Nel secondo trimestre, infatti, la quota di posti vacanti ha raggiunto lo 0,9%, con un aumento dello 0,1% rispetto ai tre mesi precedenti, e con punte dell’1% nei servizi (lo 0,7% nell’industria).
Per quale motivo? Quanto sopra ci conduce a due riflessioni che, in fondo, rappresentano due facce dell’identica medaglia: se infatti da una parte è positivo il fatto che sempre più imprese vogliano assumere, è altrettanto vero che le imprese stesse cercano nuovi lavoratori in settori sempre più specifici, con competenze che le persone in cerca di lavoro spesso non posseggono.
Mancano le competenze
A ribadire quanto sopra è stato anche un recente focus del quotidiano economico finanziario Il Sole 24 Ore, secondo cui stanno calando le richieste di personale in grado di effettuare lavori meccanici e di routine, mentre starebbero crescendo le richieste di professionisti qualificati, come ad esempio gli analisti finanziari o gli esperti in progettazione di software.
L’analisi “L’impatto sul mercato del lavoro della quarta rivoluzione industriale”, presentata dal presidente Istat Giorgio Alleva al Senato (report scaricabile sul sito istat.it), dichiara in proposito come a imporsi sono soprattutto le carriere ad elevato tasso di qualifiche nel commercio e nei servizi (+ 403 mila) e le professioni intellettuali e scientifiche a elevata specializzazione (+ 330 mila).

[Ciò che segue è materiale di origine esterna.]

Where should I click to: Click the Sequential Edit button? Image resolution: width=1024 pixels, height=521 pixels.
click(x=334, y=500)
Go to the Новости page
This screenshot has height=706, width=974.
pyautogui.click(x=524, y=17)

Calano invece le attività del gruppo di artigiani, di operai specializzati e di agricoltori (- 579 mila unità). Guai inoltre a pensare che la flessione riguardi solo primo settore e industria: a soffrire sono anche i profili esecutivi di ufficio, come il personale di segreteria e di contabilità (- 109 mila).
Le professioni sulle quali puntare
Dunque, su quali professioni conviene puntare nei prossimi anni? Entrando in un livello di maggiore dettaglio, tra le professioni più richieste potranno esserci certamente le figure in grado di apportare concreti valori aggiunti all’impresa, come gli addetti agli affari generali, i tecnici della produzione manifatturiera, gli analisti e i progettisti di software, gli specialisti nei rapporti con il mercato e nel marketing.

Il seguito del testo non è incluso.